Fragen über Fragen von Hengameh Yaghoobifarah.

Wie soll ich Sie ansprechen?
Mit meinem Namen. Wenn Sie über mich sprechen, sagen Sie nicht sie oder er, sondern sagen Sie: Hengameh schreibt an ihrem*seinem ersten Roman.
 
Das tut Hengameh wirklich?
Ich bin gerade fertig geworden damit. Er heißt Ministerium der Träume und wird im Februar im Verlag Blumenbar erscheinen. Schauen Sie, das hier ist das Leseexemplar.
 
Ein dickes Buch.
Angepeilt waren 220, 250 Seiten. Dann bin ich auf der Tastatur ausgerutscht und so wurden es 384 Seiten. Eine Mischung aus Krimi, Familiendrama und Roadtrip mit jeder Menge Verwicklungen.
 
Was machen Sie fürs Gorki?
Im Juni wird es die Queer Week geben. Ich begleite das Festival mit einem Podcast. Auf dem Festival wird es eine Live-Episode geben. Der Podcast heißt Auf eine Tüte. Ich treffe in jeder Folge eine Person des öffentlichen Lebens. Die Person wählt den Inhalt der Tüte aus. Zwischen Joint und Lakritz ist alles möglich. Es sind immer dieselben sechs Fragen: »Was hast du in deiner Tasche?«, dann das ›emotional baggage‹, also: »Was schleppst du mit dir herum?«, die dritte Frage ist: »Was feierst du gerade?«, Nummer vier »Sag mir etwas, wofür du dich früher geschämt hast, dich heute aber nicht mehr schämst«. Frage fünf: »Auf welche deiner Errungenschaften, die nicht auf den Lebenslauf passen, bist du stolz?« Und sechs: »Was möchtest du anderen mit auf den Weg geben?«
 
Vielen Dank!

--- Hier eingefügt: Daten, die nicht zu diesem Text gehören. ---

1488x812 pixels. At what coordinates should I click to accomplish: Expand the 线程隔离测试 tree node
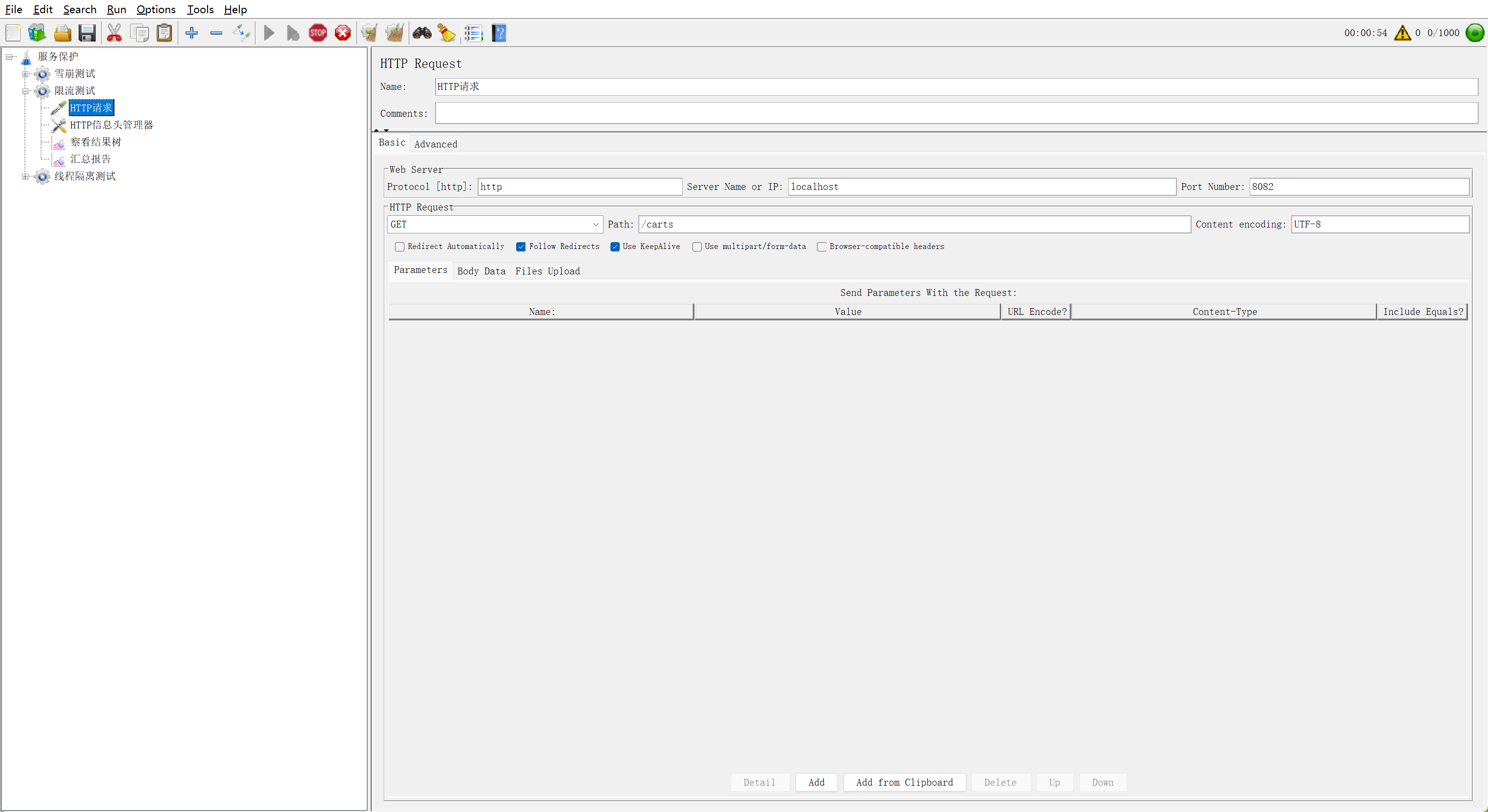tap(25, 176)

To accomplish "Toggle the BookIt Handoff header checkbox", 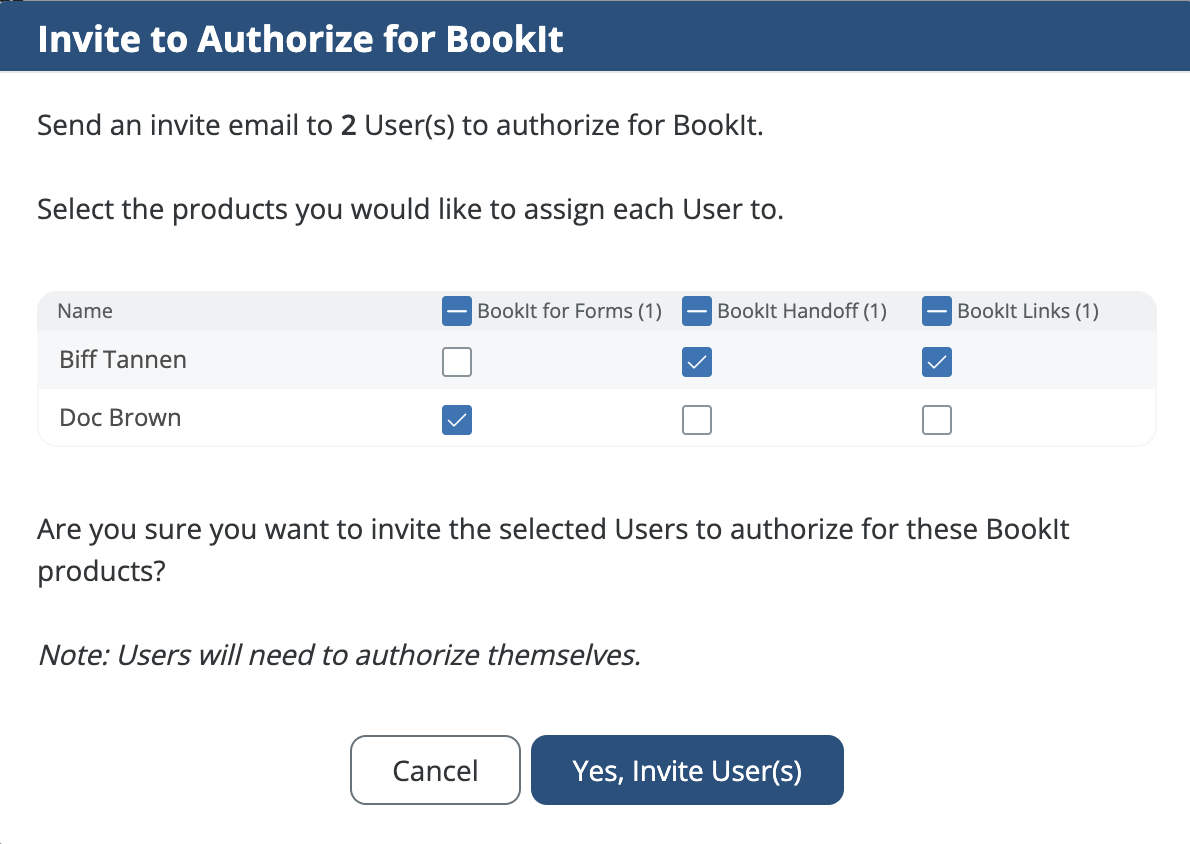I will point(697,311).
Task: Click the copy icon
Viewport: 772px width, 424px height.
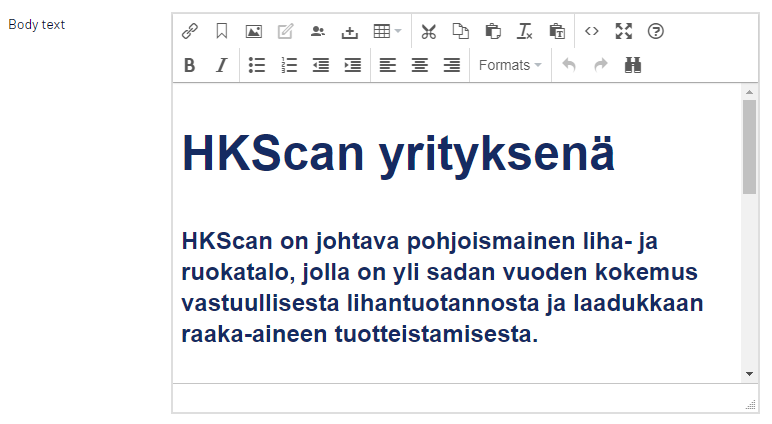Action: tap(461, 31)
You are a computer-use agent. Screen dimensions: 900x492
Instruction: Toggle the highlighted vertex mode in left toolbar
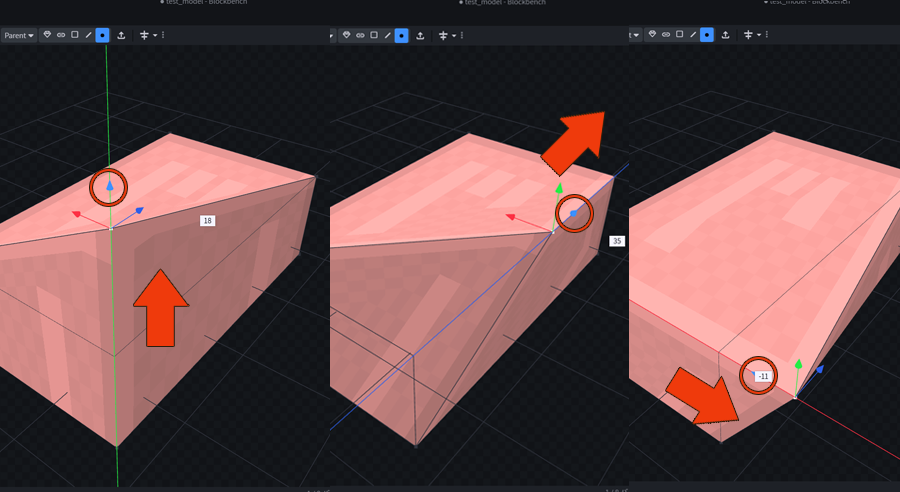pyautogui.click(x=102, y=35)
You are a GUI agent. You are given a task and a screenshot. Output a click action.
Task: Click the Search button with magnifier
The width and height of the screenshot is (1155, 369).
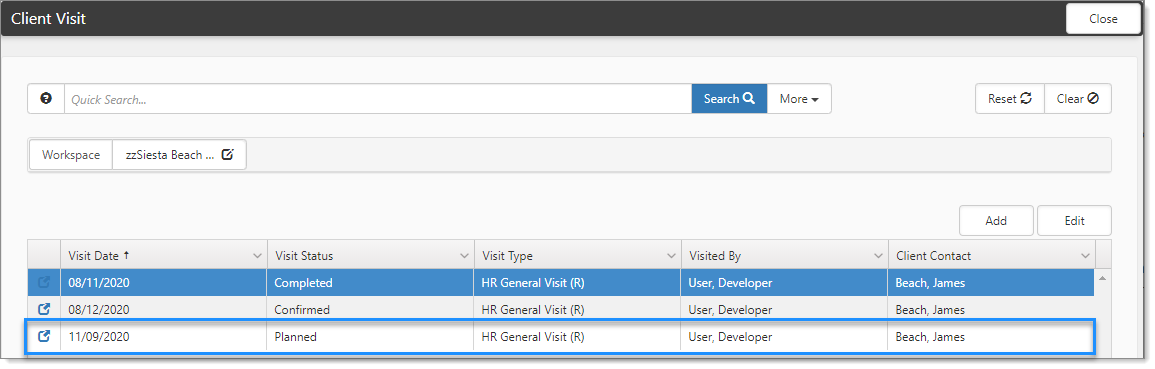point(729,99)
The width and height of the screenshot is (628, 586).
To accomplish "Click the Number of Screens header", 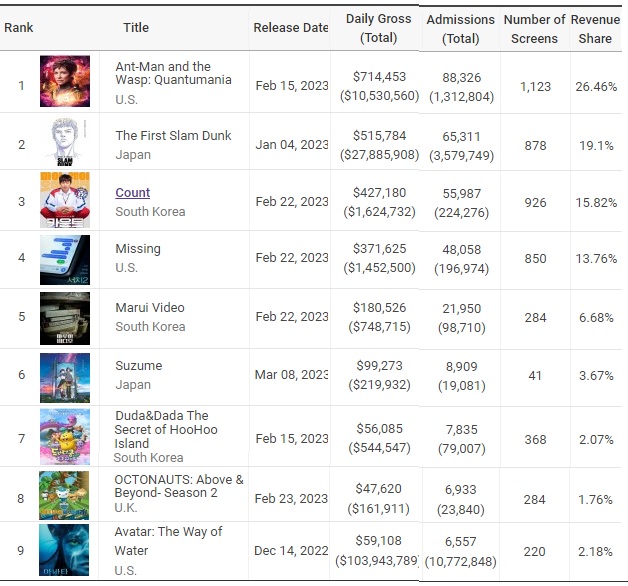I will (x=534, y=29).
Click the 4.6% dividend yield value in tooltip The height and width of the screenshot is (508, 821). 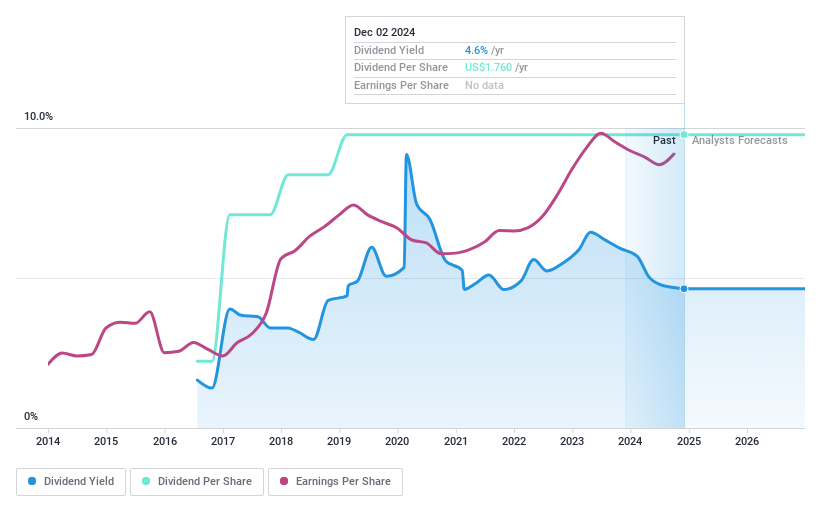tap(476, 50)
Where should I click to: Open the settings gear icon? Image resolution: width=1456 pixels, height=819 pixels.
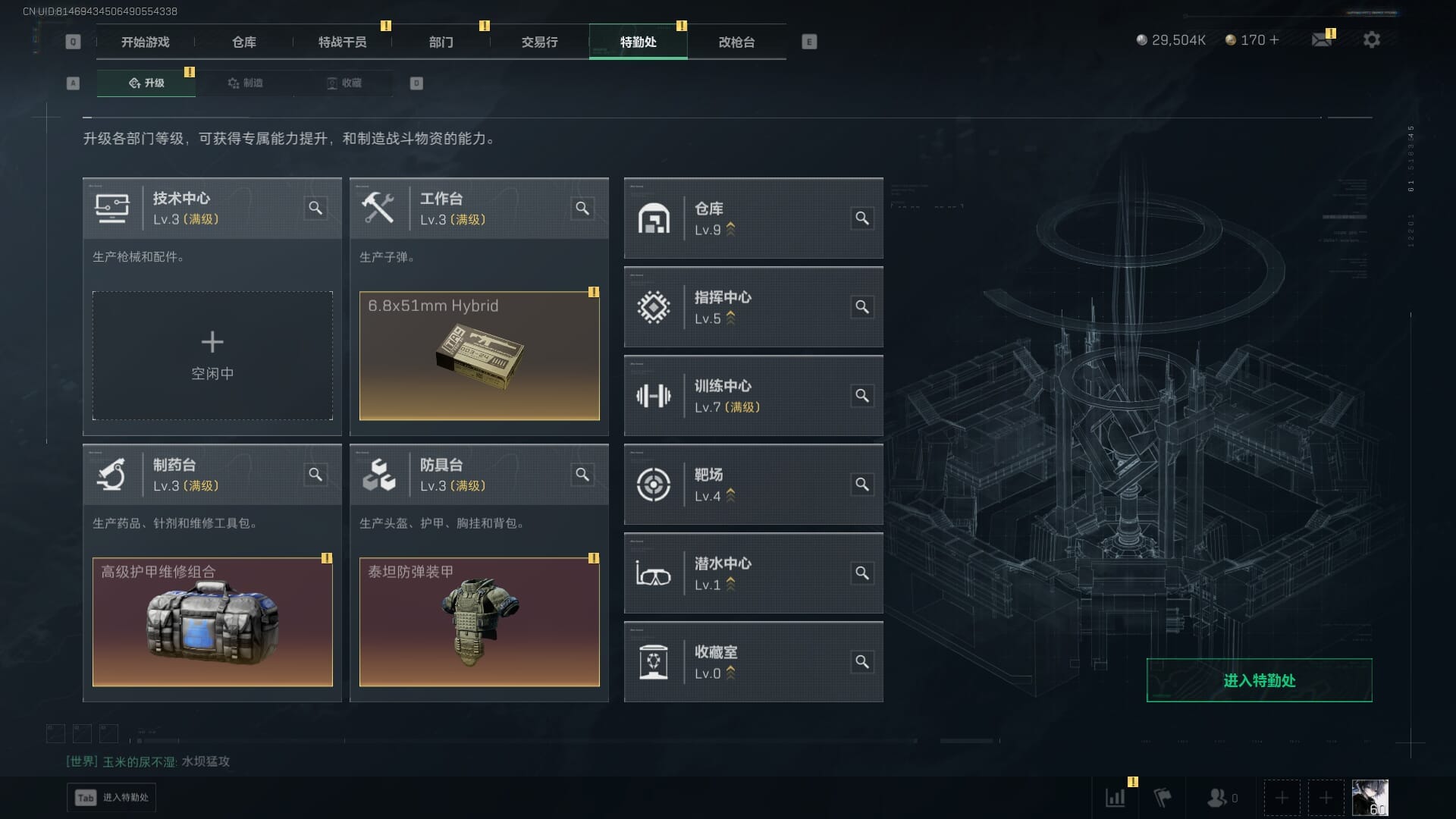point(1371,39)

Die Frage vier klaue ich und stelle sie jetzt Ihnen.
Wenn man sich mit linken, mit feministischen, mit Queer-Theorien auseinandersetzt, lernt man: Die Wurzeln der Scham liegen in der Gesellschaft. Sie normiert die Menschen. Ich schäme mich nicht mehr für meinen Oberlippenbart, auch nicht mehr dafür, dass die Leute mehrere Anläufe brauchen, um meinen Namen richtig auszusprechen. Meine Schamgefühle waren eine Reaktion auf den Sexismus und den Rassismus der anderen. Sie wollten, dass ich mich schämte. Das tue ich jetzt nicht mehr. Jetzt nehme ich manchmal Mascara, um meinen Oberlippenbart noch etwas dunkler zu machen. Geschlechtermäßig passt mir das gut in den Kram. Schließlich bin ich nicht-binär.